Ольга выслушала Петра и негромко произнесла, как во время игры в прятки:

— «Царь, царевич, король, королевич, сапожник, портной — кто ты такой?»

— Именно! — подхватил Петр. — Кто ты есть на самом деле? Как важно это знать… Я очень люблю людей на своем месте — пахарь так пахарь, пекарь так пекарь, философ так философ по-настоящему… основателен, глубок, энергичен. Вот бы спросить каждого, все ли мы на своем месте, — сколько сразу открылось бы сил, талантов, возможностей. Вот Илья, по-моему, на своем месте. Отличный мастер на заводе.

— А в чем выход, как быть? — спросила Ольга.

— Искать, упорно искать надо себя.
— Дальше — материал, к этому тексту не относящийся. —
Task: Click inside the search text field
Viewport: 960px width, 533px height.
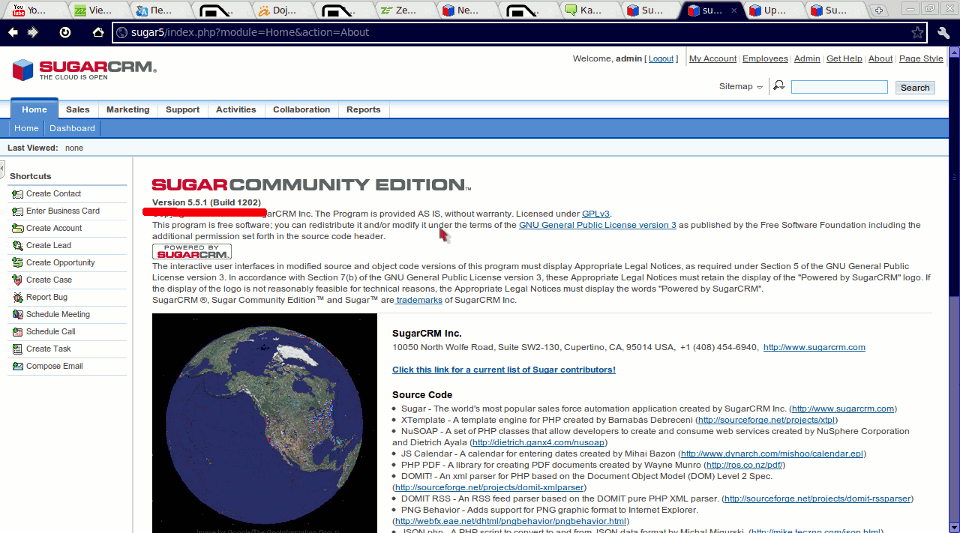Action: click(x=838, y=88)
Не найдешь — погибнешь. А если уже нашел что-то главное, поверил — иди к цели с верой…

— Ты так уверенно обо всем говоришь, что у тебя, кажется, полное согласие во всем? — с легкой иронией спросила Ольга.

Петра это чуть-чуть задело, но виду он не подал.
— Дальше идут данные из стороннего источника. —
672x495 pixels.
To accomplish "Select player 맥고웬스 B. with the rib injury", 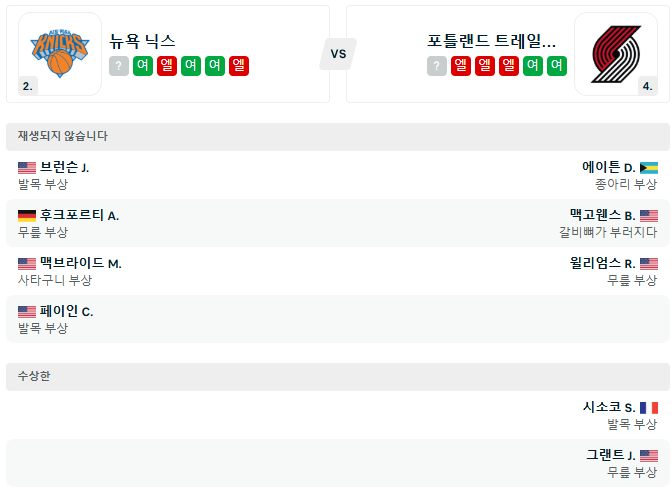I will click(602, 215).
— Что ты, это я только так… Желаемое хочу сделать действительным. Но пока… я еще ни в чем не утвердился, не состоялся…

— А может, и не надо затвердевать, останавливаться? Ты еще такой молодой.

— Какой же я молодой! В двадцать пять лет уже были написаны великие романы, сделаны великие открытия, выиграны великие битвы.
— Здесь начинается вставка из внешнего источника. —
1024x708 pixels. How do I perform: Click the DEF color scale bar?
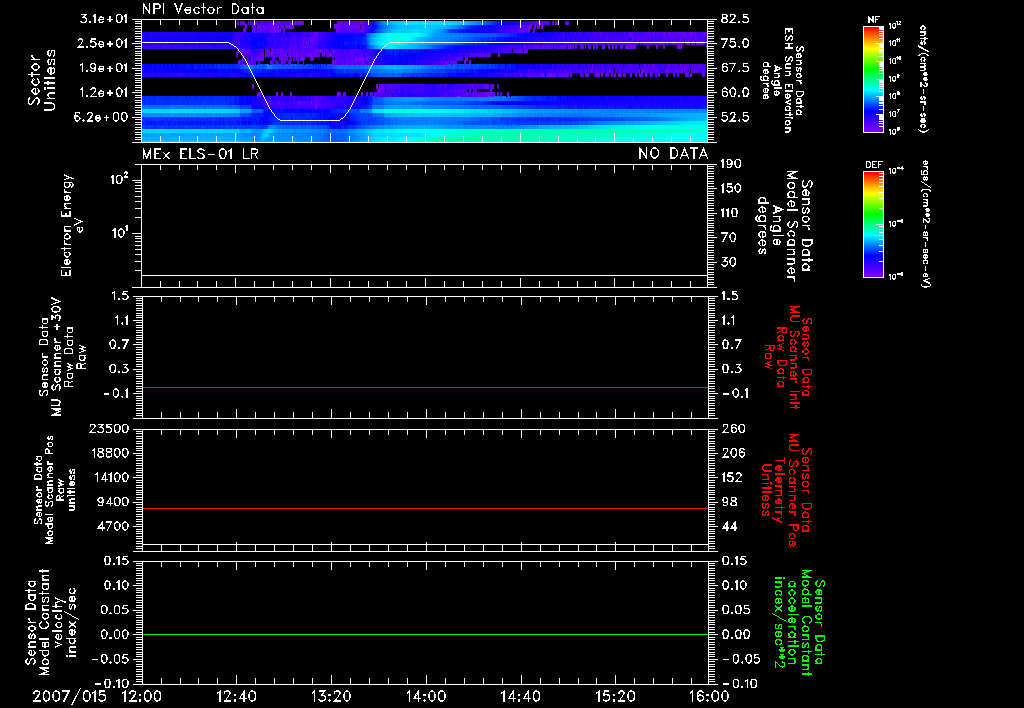[873, 224]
— Знаешь, давай лучше считать по обычному счету, так вернее…

— Не совсем согласен, но ладно. И все равно, хоть с некоторым запозданием мы сейчас начинаем общественную жизнь, двадцать пять лет — это много. Даже по себе сужу… Что я успел?.. Закончить десять классов, — Петр стал загибать пальцы, — потом год в ПТУ, потом начал суда строить, оттуда пошел в армию, а после вернулся снова в бригаду суда собирать. Да, надо еще загнуть палец на путешествия, а поездил немало на все четыре стороны… Потом поступил в университет, тоже ведь событие, да еще какое… Теперь же днем я работаю в школе-интернате, а вечером до ночи поздней грызу этот самый гранит науки… А ведь еще и боксом занимался, и велосипедным спортом, и модели кораблей склеивал, и уголек на товарной станции выгружал из вагонов, еще много чего было. А ведь это только внешние зигзаги. Что-то ведь еще нас ведет…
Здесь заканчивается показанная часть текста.